I learned of the overdraft by chance, while looking through my online bank statement two days after the fact. On Feb. 2, I received an email from Amazon Payments, stating that this was a reminder to take care of the outstanding amount which I had been informed of previously. Please rest assured that I had NOT received a previous email, or I would have taken care of the issue immediately.
I tried to log into my account to get any information at all on how to rectify the situation (i.e. a bank connection where I might wire the money to) - unfortunately, my Amazon.de account (see above) was locked, and has been ever since.
Thus, links to the Amazon Payments customer service won’t work, as they require a login in order to contact customer service. I contacted Amazon.de customer service on Feb. 3; they replied almost immediately, but indicated that they had no connection to Amazon Payments and wouldn’t be able to help me with my problem. He did, however, promise to forward my issue to Amazon Payments customer service so that they could respond. Needless to say, I did not receive a reply from you.
On Feb. 6, I decided to take it one step further: I opened a chat with Amazon.de customer service and told the very friendly lady my problem - also, that Amazon Payments customer service had not responded. She told me that she wasn’t able to help me, as there was no connection between Amazon.de and Amazon Payments (as before) but that she had forwarded the issue to you so that you might respond to my problem quickly. I waited - but, as before, I received no signs of life.
On the next day, I decided to try the phone. Amazon has a “call me back” feature, and I used it. The call came almost immediately, unfortunately the result was the same as the two times before: the lady indicated that she couldn’t help me, but would forward my issue to you to get back to me. Again, as before, no response. And yes, I checked my “junk mail” folder daily to make sure any response didn’t get lost.
At this point, I’m extremely frustrated, as you can imagine. I’ve been a loyal Amazon.de customer for many years and have valued Amazon as a reliable vendor with excellent business process management. Unfortunately, this doesn’t ring true at all for the Payments section.
I would thus ask you to get back to me on the issue ASAP, ideally via email (either the account email or via
x@y.com). All I need is for you to supply me with bank account details that I can forward the outstanding sum to.
Also, I would ask you as a one-happy Amazon customer to seriously look over your business processes; locking out an account if this account is the only communications medium a customer can use to get in touch with you is ridiculous.
I’m also appalled that nowhere on any Amazon website is there an address listed where one can get in touch via email, phone or regular mail.


This letter finally resulted in a standard email - likely the one I should have received when the debit issue came up with in the first place - on Feb. 20, 4 weeks after the fact.

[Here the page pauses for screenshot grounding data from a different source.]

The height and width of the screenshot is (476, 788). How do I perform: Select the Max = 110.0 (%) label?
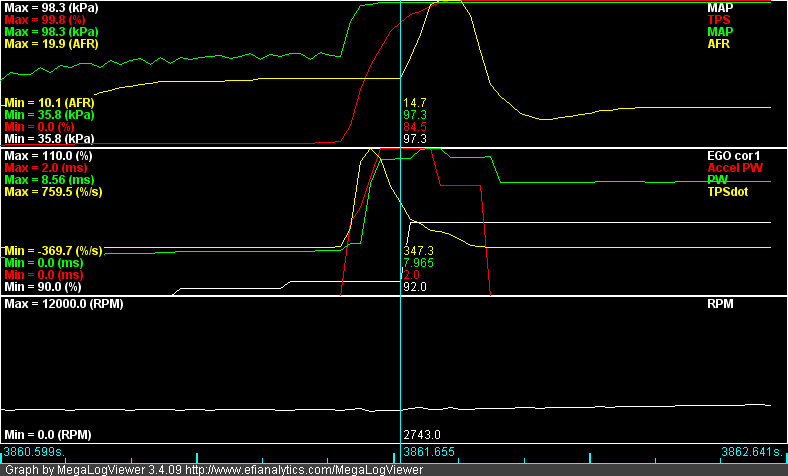[48, 156]
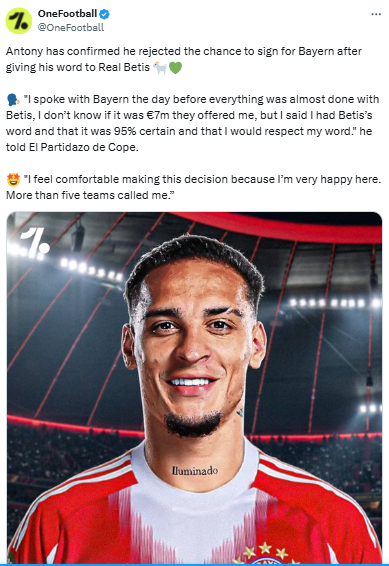Click the 'I spoke with Bayern' quote text
389x566 pixels.
pyautogui.click(x=192, y=123)
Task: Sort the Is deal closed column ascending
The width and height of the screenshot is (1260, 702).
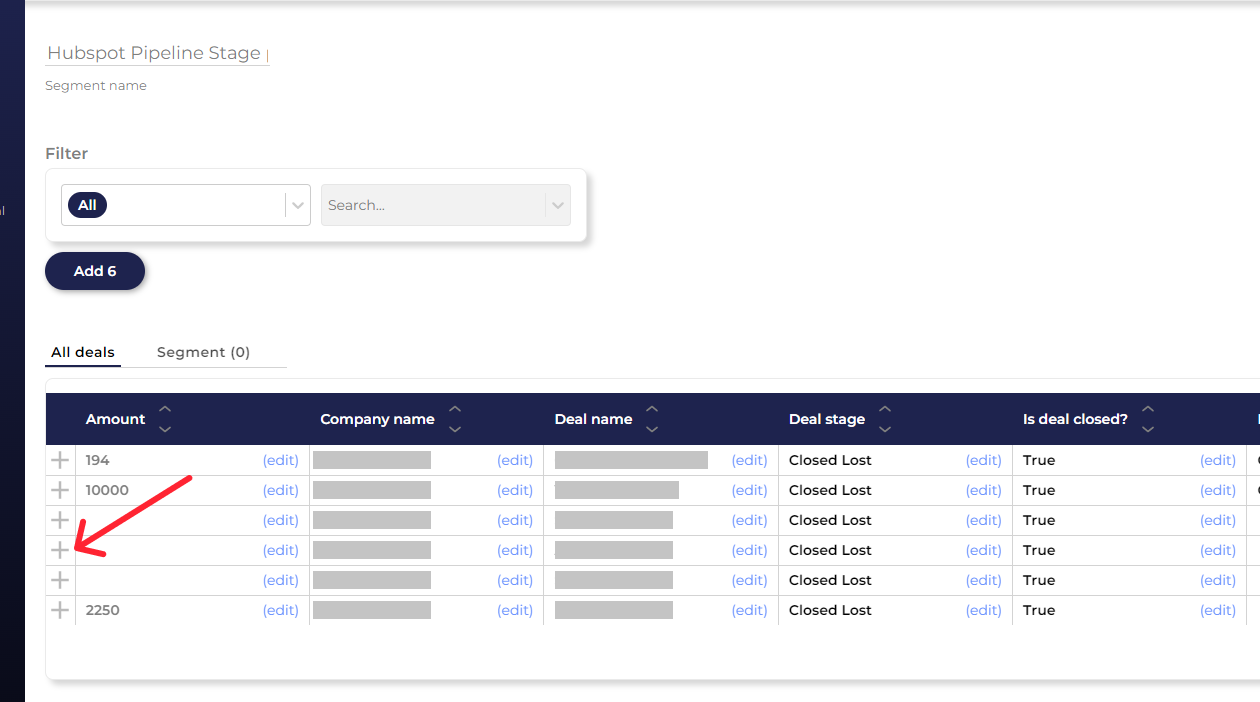Action: [x=1148, y=410]
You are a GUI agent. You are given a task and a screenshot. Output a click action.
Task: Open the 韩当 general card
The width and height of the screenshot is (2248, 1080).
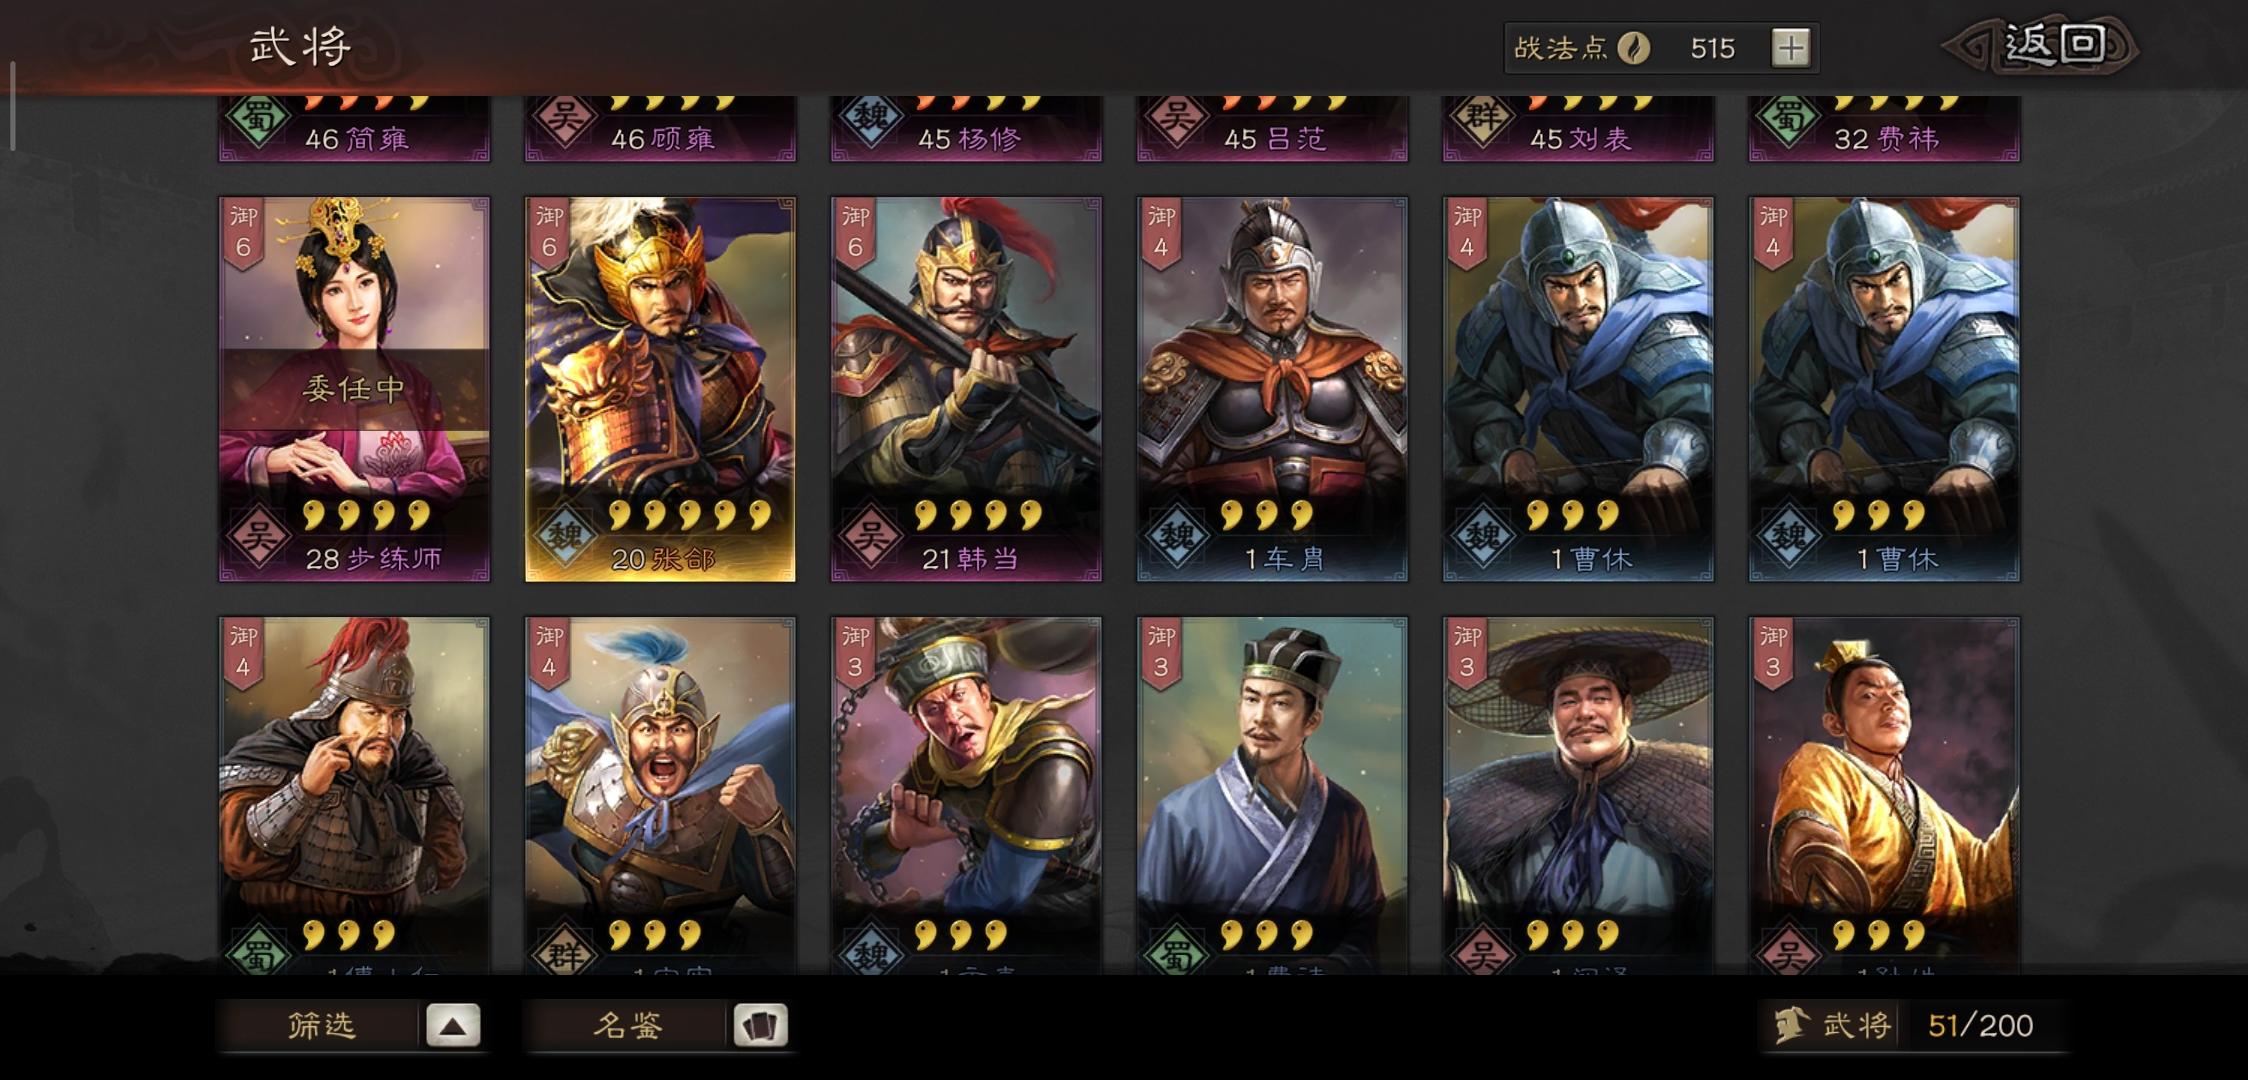coord(966,389)
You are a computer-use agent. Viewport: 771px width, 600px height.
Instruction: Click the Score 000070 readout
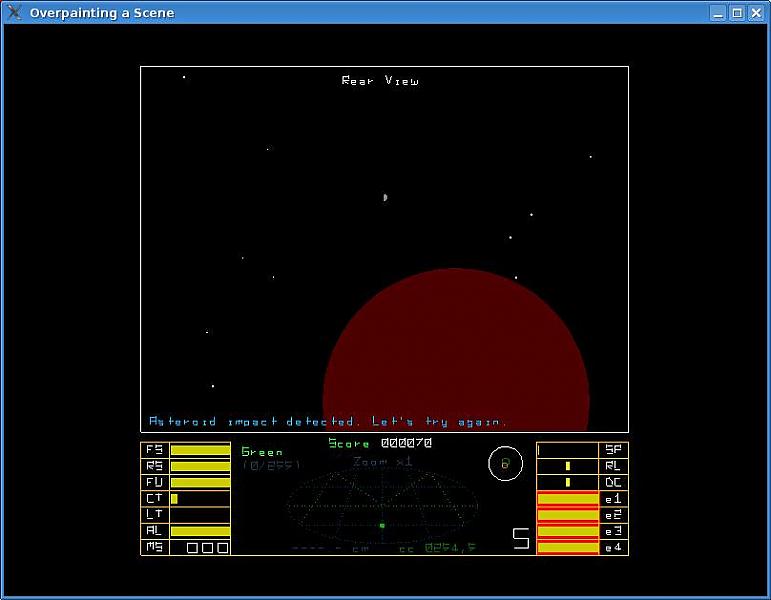tap(380, 443)
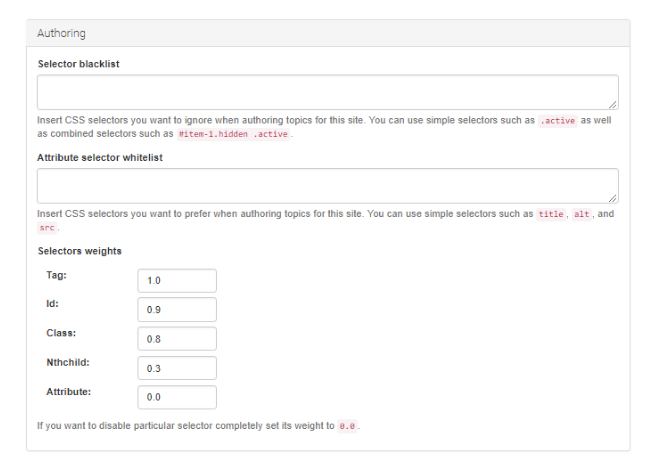The width and height of the screenshot is (651, 463).
Task: Click the 0.0 code hint text
Action: [x=347, y=426]
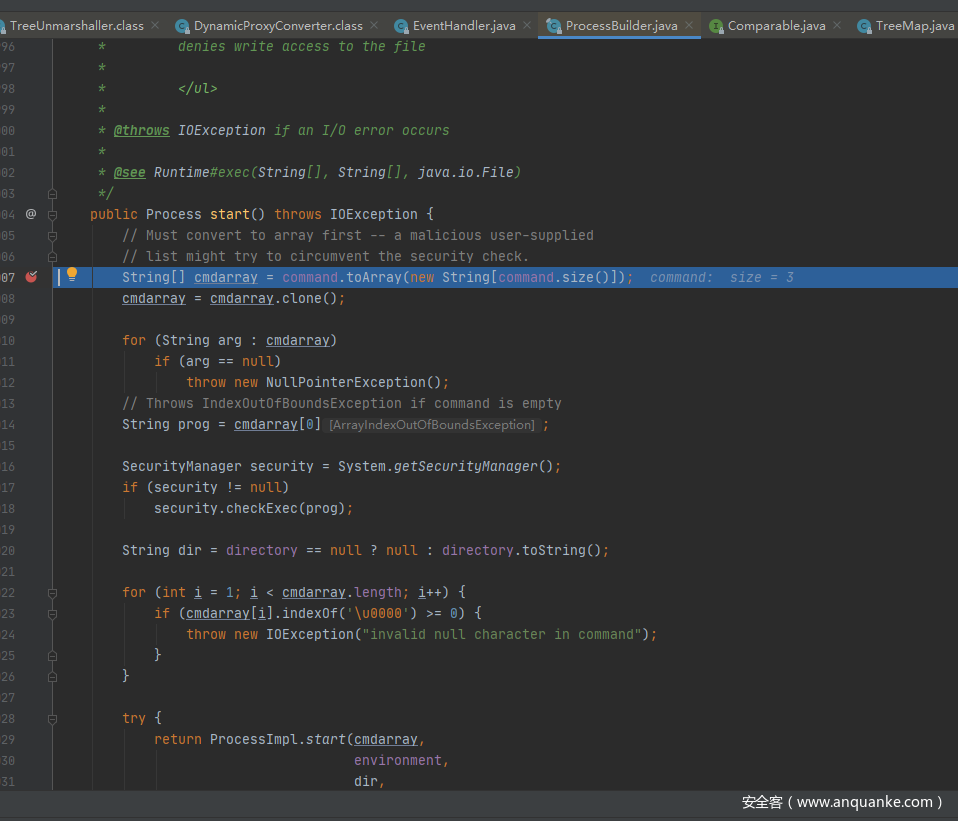
Task: Open the TreeMap.java tab
Action: tap(913, 26)
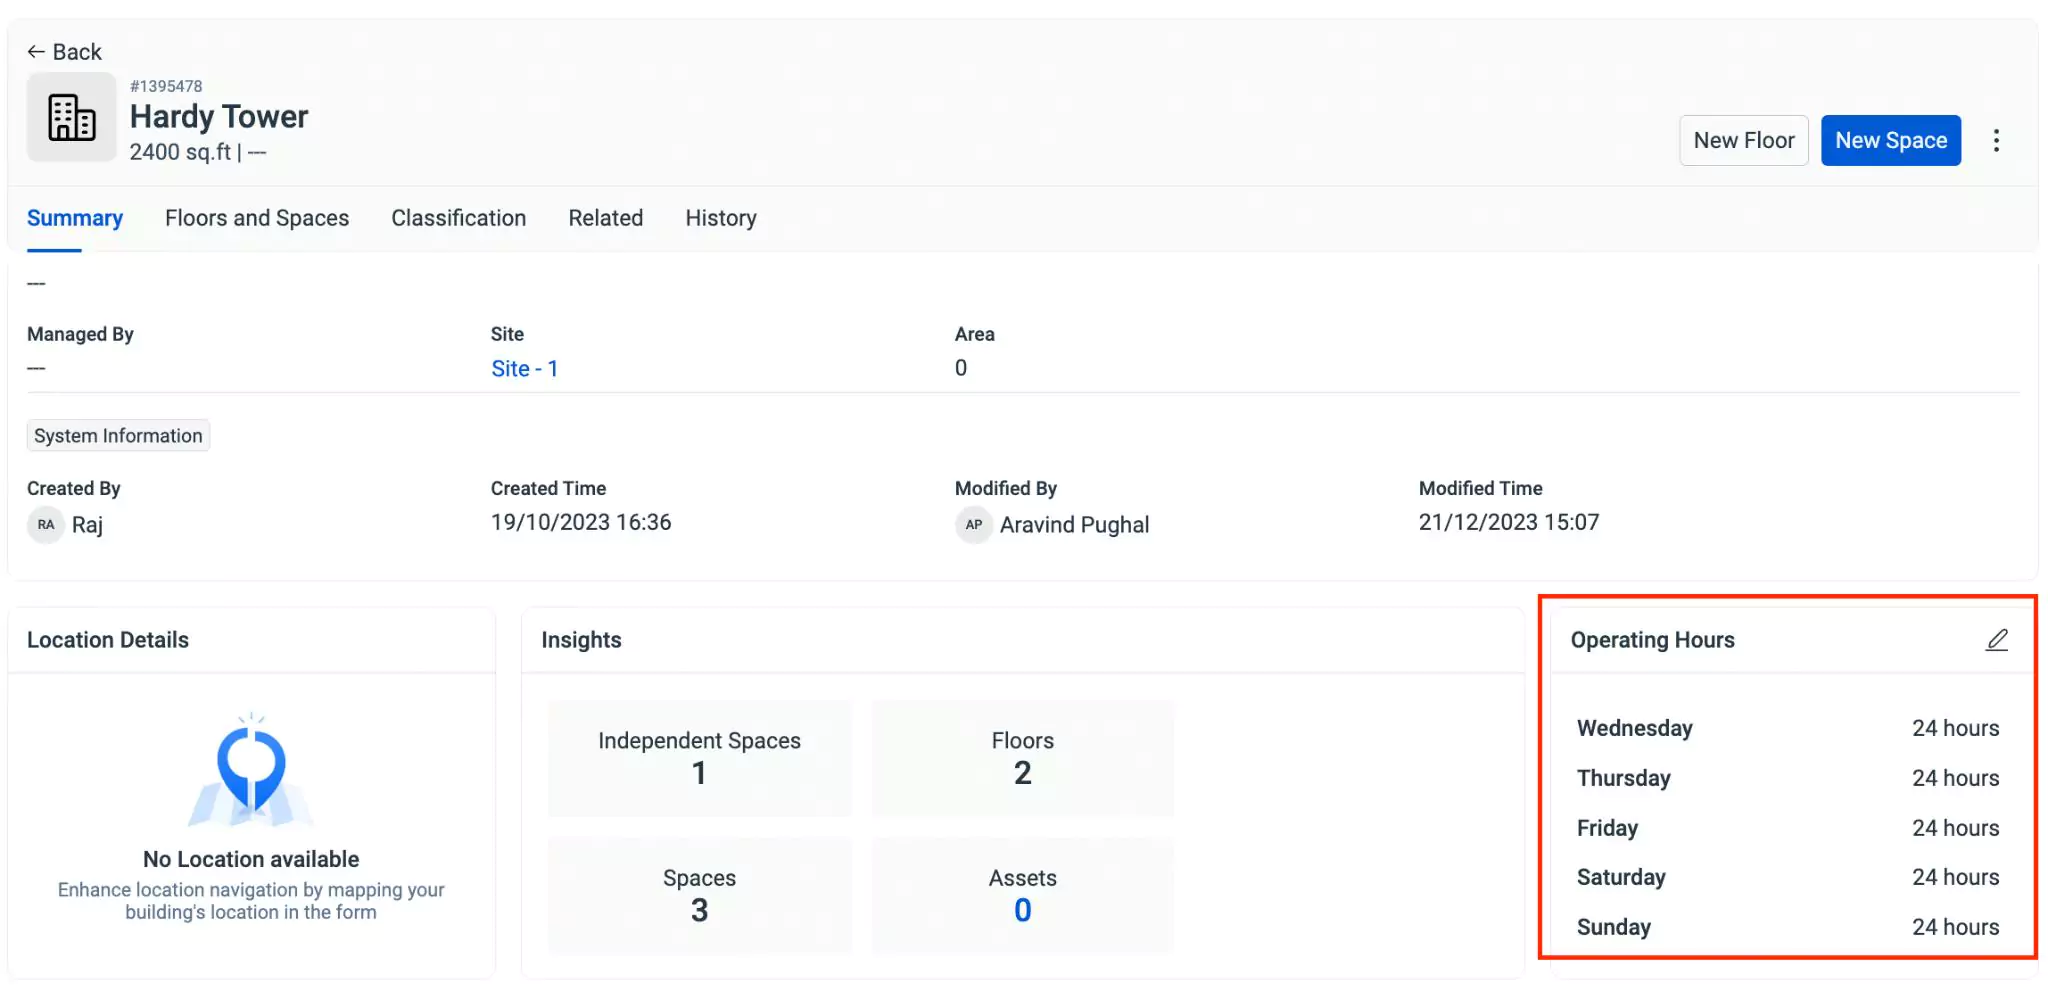Screen dimensions: 2048x990
Task: Open the Classification tab
Action: point(458,218)
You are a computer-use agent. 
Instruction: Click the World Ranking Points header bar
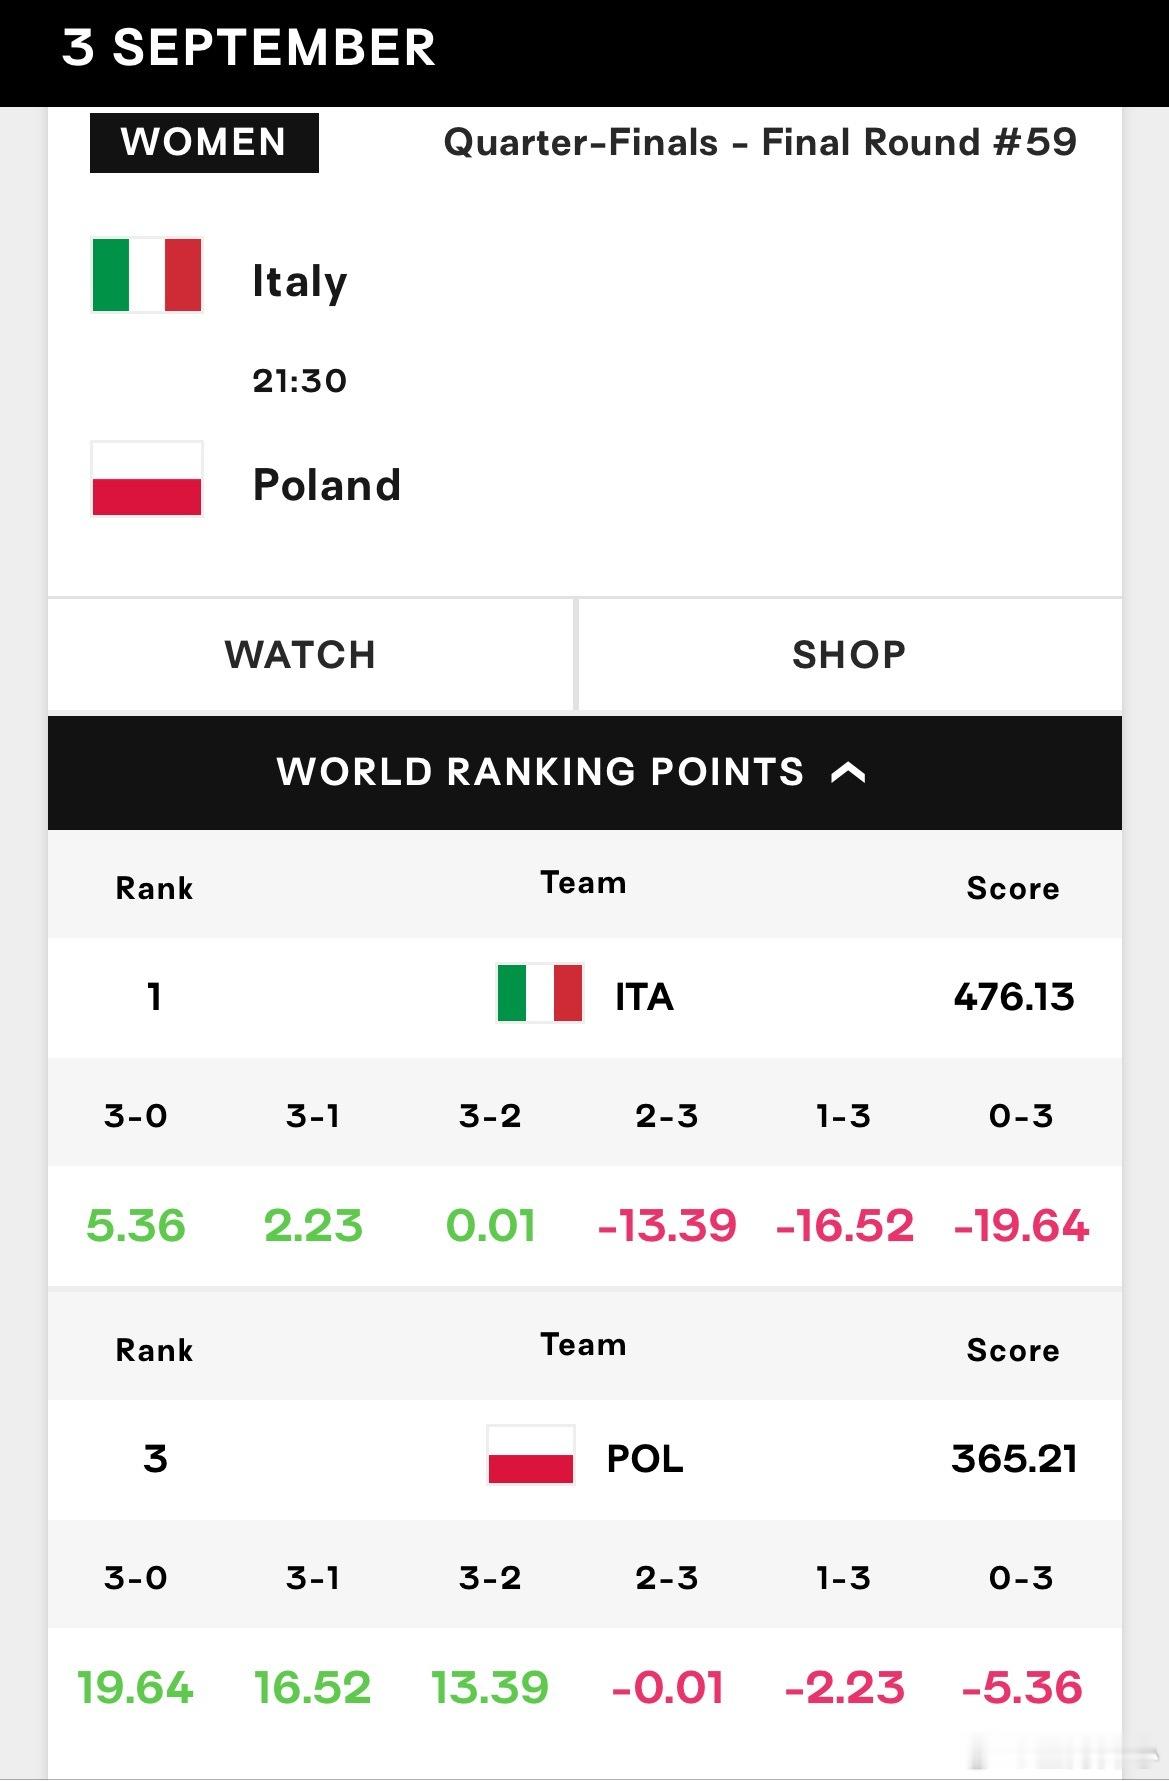585,773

This one, as I would have expected a month earlier, detailed the amount and account information where to transfer that amount.

I transferred the money on Feb. 21. As of this writing (Feb. 26), my account is still locked out. I used the “call me” function to get in touch with Amazon once again. You could immediately tell that this wasn’t an Irish lady as last time but a German one, the tone was just that touch more annoyed (or should I say “annoying”?).

She stated once again that because Amazon Payments is a separate unit, she wouldn’t be able to help me, but would send me an email with details on how to get in touch with Amazon Payments once I verified some contact details. We nearly got stuck with my “User name”… something I wasn’t aware of even using with Amazon, but as it later turned out, this was just my name… whatever the point of that was, I’ll never know.

The email I received was identical to one I’d received all the way back when I sent my first email. Unfortunately, nothing has changed. You still need to be able to log in to contact Amazon Payments (which I can’t) and using the supplied URL https://payments.amazon.de/contactus leads to the contact site for Amazon.de (not payments), which - you know this already - can’t be of help with Amazon Payments issues.

The issue this throws up is this: I’m now at a point where I am close to terminating my customer relationship with Amazon forever. I’m completely annoyed by being tossed around like a piece of trash, just because this company isn’t able to properly set up its customer service processes. That is, of course, somewhat problematic - I have a small Kindle library accumulated, which would end up in /dev/null if I kiss Amazon goodbye.

If anyone at Amazon reads this: if you need a company that can help you with your processes, get in touch with me or someone at BancTec USA. Whatever you do - change this deadlock process as soon as you can, or I won’t be the only customer that you’ll lose for all eternity.

Top 10% viewed Profile on LinkedIn

LinkedIn sent me an Email recently, celebrating over 200 million members of the service.
I was also surprised to be told that my profile on LinkedIn is in the top 10% of most viewed profiles for 2012!

A click on the link gave some more detail, including a simple demographics map of “Where members live”.
On this map, only six countries are listed (membercount in parenthesis in millions):

  • USA (74),
  • Canada (7),
  • UK (11),
  • Brazil (11),
  • India (18) and
  • Australia (3)

That leaves over 76 million members unaccounted for, more than in the largest country by membership, the United States. Sure, those 76 million are likely spread over the rest of the planet, with a majority in the EU, but unfortunately, LinkedIn didn’t share that information.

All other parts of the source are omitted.